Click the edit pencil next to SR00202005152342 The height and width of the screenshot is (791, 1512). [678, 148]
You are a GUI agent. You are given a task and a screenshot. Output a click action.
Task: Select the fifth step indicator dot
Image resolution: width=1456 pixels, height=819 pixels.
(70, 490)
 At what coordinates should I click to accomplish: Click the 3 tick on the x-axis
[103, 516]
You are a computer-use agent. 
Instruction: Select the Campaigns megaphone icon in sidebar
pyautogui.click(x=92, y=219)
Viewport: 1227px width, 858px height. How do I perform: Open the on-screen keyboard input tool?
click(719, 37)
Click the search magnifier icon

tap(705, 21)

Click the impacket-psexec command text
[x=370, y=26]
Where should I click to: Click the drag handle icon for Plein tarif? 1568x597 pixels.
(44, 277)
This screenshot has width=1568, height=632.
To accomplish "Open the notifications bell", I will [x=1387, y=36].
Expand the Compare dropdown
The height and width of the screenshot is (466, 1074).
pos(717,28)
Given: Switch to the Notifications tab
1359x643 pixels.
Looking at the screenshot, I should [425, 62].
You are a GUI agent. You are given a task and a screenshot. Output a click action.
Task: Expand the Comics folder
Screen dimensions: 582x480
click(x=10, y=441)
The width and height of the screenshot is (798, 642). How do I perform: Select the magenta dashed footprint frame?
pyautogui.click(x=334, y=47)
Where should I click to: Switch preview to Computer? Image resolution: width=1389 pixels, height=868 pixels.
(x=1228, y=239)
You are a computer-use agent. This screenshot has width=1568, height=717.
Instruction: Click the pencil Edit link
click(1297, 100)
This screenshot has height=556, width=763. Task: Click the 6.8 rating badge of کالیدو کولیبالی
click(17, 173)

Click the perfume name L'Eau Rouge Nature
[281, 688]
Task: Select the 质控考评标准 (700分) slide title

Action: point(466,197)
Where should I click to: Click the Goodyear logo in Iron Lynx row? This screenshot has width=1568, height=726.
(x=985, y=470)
_ _ _ _
→ TASK BRIEF
Write out exactly, and only, each line from the one with "Where should I click to: Click the Goodyear" down to the last line of the records above.

→ EXPECTED ANSWER
Where should I click to: Click the Goodyear logo in Iron Lynx row? This screenshot has width=1568, height=726.
(x=985, y=470)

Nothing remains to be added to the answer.